Pneumologie
Fibrose pulmonaire idiopathique : intérêt certain de la morphine pour soulager la toux
L’intérêt de prescrire de la morphine a faible dose pour soulager la toux associée à la fibrose pulmonaire idiopathique semble démontré par une étude qui apporte des données encourageantes. La fiable dose limiterait les effets secondaires, notamment respiratoires. D’après un entretien avec Laurent GUILLEMINAULT.
Une étude britannique, accompagnée de son éditorial, dont les résultats sont parus en janvier 2024 dans le Lancet Respiratory Medicine, a cherché à démontrer l’efficacité et l’innocuité de la morphine à faible dose pour traiter la toux des patients atteints de fibrose pulmonaire idiopathique. Il s’agit d’une étude de phase 2, multicentrique, au cours de laquelle les patients inclus ont été randomisés et ont reçu, soit une dose de morphine de 5 mg deux fois par jour soit un placebo, sur une durée de 14 jours. Ils ont ensuite interrompu tout traitement de la toux puis repris 14 jours de morphine, aux mêmes doses, ou de placebo. Les patients étaient âgés de 40 à 90 ans et avaient tous une toux chronique durant depuis au moins 90 jours avec une sévérité d’au moins 30 mm sur l’échelle analogique de la toux. Leur capacité vitale forcée était d’au moins 45% et les patients fumeurs ont été exclus.
Une amélioration significative de la qualité de vie
Le professeur Laurent GUILLEMINAULT, pneumologue dans le service de pneumologie et allergologie du Centre Hospitalier Universitaire de Toulouse, précise qu’il s’agit du premier article sur l’effet de la morphine à faible dose pour traiter la toux chronique des patients atteints de fibrose pulmonaire interstitielle. Il rappelle que la toux est un symptôme très connu de ces atteints et de leurs soignants, avec un retentissement physique, social et psychologique important. Il rappelle que plus de 80% de patients atteints de fibrose interstitielle chronique présentent une toux altérant leur qualité de vie de façon significative. Les résultats de cette étude ont montré que la prise de morphine à faible dose a diminué la fréquence de la toux de 39%. Les patients répondeurs à la morphine voient leur toux diminuer de 50% au réveil versus 18% chez les sujets ayant reçu le placebo. Laurent GUILLEMINAULT souligne une amélioration de la qualité de vie avec un score augmenté de 1,8 sur l’échelle d’évaluation de la qualité de vie. Pour lui, les preuves scientifiques doivent encourager à utiliser la porphine pour traiter la toux des patients atteins de fibrose pulmonaire interstitielle car tous les autres traitements se sont jusque-là montrés inefficaces.

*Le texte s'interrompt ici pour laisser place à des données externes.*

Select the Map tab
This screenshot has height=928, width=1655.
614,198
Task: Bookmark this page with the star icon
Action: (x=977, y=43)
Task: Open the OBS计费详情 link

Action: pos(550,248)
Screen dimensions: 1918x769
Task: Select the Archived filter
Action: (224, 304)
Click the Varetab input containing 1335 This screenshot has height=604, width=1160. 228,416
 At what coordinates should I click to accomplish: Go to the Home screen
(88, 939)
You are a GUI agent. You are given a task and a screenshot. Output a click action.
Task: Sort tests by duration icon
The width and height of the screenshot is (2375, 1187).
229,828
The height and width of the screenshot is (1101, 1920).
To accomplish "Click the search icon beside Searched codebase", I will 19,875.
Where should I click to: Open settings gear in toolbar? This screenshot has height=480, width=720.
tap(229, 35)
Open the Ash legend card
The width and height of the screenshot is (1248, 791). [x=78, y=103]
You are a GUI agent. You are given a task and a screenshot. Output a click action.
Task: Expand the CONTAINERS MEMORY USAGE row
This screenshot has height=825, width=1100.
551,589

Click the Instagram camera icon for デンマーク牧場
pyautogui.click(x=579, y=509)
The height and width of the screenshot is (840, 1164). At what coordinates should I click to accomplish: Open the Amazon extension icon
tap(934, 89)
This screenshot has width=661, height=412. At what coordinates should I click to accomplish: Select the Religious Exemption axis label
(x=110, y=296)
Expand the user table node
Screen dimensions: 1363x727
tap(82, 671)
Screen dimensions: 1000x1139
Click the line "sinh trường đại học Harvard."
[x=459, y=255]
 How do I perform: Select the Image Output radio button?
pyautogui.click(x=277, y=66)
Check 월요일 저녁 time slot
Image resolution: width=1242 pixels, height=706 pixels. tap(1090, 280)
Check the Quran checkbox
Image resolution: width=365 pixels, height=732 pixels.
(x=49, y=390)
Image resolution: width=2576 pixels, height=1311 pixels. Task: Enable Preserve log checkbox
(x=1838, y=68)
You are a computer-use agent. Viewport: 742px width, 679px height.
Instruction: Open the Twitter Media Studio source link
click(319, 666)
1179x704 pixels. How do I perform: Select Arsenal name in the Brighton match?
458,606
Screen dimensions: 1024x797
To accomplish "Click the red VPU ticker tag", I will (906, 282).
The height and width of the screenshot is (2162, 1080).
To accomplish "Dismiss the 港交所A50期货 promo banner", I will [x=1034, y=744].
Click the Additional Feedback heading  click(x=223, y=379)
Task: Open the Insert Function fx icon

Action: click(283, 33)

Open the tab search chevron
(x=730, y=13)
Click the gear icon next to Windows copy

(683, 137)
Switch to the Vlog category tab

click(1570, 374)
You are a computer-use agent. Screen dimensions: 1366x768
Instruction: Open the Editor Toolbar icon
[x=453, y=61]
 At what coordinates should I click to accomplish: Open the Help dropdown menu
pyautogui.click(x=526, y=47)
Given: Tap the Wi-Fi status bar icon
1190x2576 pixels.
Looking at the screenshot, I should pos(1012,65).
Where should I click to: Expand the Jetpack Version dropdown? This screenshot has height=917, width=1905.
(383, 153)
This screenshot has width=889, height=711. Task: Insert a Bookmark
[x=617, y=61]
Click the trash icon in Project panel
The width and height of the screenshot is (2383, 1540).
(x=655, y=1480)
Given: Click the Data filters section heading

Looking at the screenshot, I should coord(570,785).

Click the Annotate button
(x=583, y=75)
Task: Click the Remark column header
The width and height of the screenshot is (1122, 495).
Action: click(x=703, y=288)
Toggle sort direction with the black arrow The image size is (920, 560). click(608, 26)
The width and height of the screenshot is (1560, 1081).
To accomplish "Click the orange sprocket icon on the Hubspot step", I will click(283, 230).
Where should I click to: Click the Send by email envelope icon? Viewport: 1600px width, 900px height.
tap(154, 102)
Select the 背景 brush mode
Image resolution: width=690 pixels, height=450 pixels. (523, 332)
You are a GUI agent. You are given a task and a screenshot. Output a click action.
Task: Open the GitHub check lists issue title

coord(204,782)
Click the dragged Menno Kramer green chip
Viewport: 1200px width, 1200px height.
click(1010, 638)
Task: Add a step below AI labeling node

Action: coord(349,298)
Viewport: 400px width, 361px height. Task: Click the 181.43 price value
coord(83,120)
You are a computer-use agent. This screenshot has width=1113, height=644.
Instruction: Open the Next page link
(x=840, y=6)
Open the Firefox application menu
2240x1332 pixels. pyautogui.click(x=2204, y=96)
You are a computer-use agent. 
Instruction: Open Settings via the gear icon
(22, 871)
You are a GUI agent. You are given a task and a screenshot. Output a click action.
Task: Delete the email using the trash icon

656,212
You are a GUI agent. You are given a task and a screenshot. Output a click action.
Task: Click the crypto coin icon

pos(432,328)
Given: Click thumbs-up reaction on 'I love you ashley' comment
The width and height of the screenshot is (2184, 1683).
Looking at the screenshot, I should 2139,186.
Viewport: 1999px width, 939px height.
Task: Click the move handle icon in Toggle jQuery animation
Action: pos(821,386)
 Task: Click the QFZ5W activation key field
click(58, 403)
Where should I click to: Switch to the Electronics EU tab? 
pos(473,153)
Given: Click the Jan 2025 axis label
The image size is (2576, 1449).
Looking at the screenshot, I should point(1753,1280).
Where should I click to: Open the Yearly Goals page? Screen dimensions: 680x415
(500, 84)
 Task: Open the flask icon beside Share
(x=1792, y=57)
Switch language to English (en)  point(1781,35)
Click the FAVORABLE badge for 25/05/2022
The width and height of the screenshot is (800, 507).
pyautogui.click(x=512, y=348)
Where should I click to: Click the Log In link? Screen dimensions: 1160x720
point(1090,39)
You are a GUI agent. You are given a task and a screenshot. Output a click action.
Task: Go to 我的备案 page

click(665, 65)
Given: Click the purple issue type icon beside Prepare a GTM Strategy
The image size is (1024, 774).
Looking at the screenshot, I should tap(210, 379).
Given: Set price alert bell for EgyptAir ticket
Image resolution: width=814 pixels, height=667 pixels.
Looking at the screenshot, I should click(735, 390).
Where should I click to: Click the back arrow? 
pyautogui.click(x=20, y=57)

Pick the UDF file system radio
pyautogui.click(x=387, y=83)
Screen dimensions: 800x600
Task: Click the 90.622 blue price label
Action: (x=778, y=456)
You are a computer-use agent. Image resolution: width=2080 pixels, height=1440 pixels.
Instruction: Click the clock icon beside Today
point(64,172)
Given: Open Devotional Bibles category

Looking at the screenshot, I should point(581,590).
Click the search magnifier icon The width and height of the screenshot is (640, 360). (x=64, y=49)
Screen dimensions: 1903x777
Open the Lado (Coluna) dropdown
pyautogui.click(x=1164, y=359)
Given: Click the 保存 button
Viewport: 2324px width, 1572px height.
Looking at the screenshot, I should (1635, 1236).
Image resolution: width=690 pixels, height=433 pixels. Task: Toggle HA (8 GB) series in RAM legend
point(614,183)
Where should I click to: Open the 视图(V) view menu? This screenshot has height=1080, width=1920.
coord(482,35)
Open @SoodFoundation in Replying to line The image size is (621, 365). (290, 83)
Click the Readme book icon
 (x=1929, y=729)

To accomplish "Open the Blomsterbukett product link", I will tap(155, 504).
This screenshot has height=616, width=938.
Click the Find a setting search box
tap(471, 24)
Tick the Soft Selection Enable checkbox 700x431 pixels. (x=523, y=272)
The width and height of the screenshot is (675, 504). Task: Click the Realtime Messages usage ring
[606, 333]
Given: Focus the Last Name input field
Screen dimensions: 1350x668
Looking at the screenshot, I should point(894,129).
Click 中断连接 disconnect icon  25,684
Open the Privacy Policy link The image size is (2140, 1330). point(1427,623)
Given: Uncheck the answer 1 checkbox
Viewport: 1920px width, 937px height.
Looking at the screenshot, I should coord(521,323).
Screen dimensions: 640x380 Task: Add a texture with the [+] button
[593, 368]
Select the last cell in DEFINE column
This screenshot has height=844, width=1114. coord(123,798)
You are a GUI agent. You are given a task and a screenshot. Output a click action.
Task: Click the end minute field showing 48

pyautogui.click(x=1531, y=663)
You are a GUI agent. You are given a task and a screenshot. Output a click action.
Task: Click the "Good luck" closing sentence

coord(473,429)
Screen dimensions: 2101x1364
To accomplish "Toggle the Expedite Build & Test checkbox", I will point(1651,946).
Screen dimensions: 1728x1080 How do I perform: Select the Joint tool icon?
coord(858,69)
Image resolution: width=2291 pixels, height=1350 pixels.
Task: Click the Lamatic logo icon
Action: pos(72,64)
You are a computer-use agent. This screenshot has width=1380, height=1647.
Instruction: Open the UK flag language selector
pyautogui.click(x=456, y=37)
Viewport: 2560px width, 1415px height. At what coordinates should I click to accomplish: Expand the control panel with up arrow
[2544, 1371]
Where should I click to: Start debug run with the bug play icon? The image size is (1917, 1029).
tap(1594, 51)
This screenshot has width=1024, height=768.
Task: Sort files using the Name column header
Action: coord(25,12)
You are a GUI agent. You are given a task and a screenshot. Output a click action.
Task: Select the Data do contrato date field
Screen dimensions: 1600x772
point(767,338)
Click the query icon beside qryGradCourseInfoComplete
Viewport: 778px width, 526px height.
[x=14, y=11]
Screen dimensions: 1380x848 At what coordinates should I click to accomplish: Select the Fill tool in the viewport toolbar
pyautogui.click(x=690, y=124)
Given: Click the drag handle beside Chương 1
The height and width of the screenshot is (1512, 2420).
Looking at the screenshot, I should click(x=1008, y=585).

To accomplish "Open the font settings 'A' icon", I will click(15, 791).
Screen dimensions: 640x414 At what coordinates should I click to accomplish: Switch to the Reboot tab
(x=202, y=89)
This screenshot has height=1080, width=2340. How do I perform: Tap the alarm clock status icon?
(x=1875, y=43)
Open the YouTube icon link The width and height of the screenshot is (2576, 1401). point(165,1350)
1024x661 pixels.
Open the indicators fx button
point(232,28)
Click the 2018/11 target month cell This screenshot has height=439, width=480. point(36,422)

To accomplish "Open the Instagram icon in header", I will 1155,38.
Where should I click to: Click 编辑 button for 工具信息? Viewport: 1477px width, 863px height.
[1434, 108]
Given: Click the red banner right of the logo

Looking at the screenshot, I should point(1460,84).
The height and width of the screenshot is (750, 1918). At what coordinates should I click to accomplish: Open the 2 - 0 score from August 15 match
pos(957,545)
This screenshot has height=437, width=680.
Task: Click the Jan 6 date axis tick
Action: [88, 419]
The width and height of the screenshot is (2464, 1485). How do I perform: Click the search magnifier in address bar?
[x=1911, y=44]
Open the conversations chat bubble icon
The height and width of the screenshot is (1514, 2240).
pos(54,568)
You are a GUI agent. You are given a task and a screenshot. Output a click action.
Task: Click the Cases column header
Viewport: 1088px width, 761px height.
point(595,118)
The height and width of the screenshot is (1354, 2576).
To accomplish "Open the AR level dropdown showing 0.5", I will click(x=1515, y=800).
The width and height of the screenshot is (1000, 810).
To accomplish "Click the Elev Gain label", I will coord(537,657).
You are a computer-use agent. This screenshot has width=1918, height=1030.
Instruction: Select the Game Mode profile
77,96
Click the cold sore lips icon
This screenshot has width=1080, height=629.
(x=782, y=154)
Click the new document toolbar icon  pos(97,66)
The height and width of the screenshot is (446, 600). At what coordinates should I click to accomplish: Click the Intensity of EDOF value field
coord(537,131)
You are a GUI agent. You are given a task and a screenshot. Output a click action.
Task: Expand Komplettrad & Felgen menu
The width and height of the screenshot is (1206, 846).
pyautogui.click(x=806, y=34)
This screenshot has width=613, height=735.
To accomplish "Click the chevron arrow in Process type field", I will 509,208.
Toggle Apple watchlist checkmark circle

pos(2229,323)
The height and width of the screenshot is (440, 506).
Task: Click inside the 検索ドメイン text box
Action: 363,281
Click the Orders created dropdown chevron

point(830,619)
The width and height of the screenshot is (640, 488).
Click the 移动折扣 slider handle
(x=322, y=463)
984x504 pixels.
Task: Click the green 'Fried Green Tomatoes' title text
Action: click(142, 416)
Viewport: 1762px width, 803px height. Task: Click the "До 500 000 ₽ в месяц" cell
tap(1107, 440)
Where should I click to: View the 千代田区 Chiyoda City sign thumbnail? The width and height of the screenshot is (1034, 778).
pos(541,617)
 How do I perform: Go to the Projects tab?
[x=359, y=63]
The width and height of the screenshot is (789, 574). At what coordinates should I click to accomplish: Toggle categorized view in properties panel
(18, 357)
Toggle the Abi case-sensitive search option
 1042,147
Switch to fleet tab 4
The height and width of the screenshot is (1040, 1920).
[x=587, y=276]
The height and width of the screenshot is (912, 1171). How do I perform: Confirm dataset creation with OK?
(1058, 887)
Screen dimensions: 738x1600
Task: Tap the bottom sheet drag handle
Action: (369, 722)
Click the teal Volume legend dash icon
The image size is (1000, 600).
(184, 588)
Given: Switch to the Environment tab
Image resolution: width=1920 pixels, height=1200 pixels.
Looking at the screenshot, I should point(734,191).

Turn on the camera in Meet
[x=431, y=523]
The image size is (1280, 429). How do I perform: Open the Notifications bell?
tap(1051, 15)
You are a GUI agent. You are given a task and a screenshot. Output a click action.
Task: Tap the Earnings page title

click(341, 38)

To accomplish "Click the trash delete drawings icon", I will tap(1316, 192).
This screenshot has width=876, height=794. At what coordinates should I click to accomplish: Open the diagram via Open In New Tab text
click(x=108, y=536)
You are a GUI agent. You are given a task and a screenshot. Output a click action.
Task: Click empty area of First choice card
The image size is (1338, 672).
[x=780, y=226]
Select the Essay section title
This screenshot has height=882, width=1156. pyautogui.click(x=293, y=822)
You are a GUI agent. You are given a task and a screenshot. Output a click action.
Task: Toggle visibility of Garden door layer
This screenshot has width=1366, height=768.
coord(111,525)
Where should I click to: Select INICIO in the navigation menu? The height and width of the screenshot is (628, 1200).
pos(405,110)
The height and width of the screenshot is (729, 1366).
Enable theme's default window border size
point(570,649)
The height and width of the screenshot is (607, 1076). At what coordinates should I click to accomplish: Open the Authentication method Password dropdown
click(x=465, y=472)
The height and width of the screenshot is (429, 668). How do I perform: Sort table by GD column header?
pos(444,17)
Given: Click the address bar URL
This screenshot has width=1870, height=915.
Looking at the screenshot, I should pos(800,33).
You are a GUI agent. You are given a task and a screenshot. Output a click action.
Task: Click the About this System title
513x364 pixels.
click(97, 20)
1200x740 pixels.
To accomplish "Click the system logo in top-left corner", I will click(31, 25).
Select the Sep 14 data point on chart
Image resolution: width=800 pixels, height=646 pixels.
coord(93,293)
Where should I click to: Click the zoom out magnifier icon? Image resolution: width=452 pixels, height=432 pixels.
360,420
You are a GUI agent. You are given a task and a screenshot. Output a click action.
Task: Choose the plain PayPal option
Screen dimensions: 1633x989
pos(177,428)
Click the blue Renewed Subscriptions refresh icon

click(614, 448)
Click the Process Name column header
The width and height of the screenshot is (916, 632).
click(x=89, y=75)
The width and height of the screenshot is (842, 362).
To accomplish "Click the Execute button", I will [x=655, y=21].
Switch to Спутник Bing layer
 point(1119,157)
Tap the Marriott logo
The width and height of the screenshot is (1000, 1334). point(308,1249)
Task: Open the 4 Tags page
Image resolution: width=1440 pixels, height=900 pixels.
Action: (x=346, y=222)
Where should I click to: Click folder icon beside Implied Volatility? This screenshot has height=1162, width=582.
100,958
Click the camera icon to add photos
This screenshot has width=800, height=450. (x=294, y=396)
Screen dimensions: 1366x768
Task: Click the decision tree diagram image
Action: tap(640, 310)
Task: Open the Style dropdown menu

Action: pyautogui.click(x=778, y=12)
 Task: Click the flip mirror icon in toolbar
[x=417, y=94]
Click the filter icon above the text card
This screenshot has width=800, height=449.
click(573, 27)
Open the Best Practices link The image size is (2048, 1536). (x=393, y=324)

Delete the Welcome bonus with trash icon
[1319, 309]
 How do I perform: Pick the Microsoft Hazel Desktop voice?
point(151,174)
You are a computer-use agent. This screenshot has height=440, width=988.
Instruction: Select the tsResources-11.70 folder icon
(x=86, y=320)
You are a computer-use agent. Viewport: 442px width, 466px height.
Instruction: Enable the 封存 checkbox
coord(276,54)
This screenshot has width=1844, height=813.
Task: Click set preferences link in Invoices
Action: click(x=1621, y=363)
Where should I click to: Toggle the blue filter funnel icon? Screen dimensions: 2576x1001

Pas de dépendance mais une reprise attendue de la toux à l’arrêt du traitement
Laurent GUILLEMINAULT explique que les auteurs de l’éditorial évoquaient un scepticisme en raison des effets secondaires potentiels des morphiniques et du manque d’information sur la dyspnée des patients traités. Toutefois, il relève que le seul effet secondaire significatif présent est la constipation (21% chez les patients traités par morphine versus 0% chez les patient sous placebo) et que les autres effets secondaires tels que la somnolence ou la dépression respiratoire ne sont pas significatifs. D’autre part, les auteurs évoquent le manque de données concernant la dépendance à la morphine dans cette étude mais Laurent GUILLEMINAULT précise qu’avec une dose biquotidienne de 5 mg, il n’y a pas de phénomène de dépendance, le seul écueil étant la reprise de la toux dès l’arrêt du traitement par morphiniques. Pour lui, le traitement de la toux des patients atteints de fibrose pulmonaire idiopathique par la morphine n’est pas suffisamment utilisé, en raison de la crainte des effets secondaires respiratoires.
En conclusion, la morphine à fiable dose a une efficacité indiscutable sur la toux des patients atteints de fibrose pulmonaire idiopathique, au prix de faibles effets secondaires. Elle reste le seul traitement efficace de ce symptôme et les craintes de son utilisation chez ces patients doivent être levées, l’amélioration de leur qualité de vie étant grandement significative.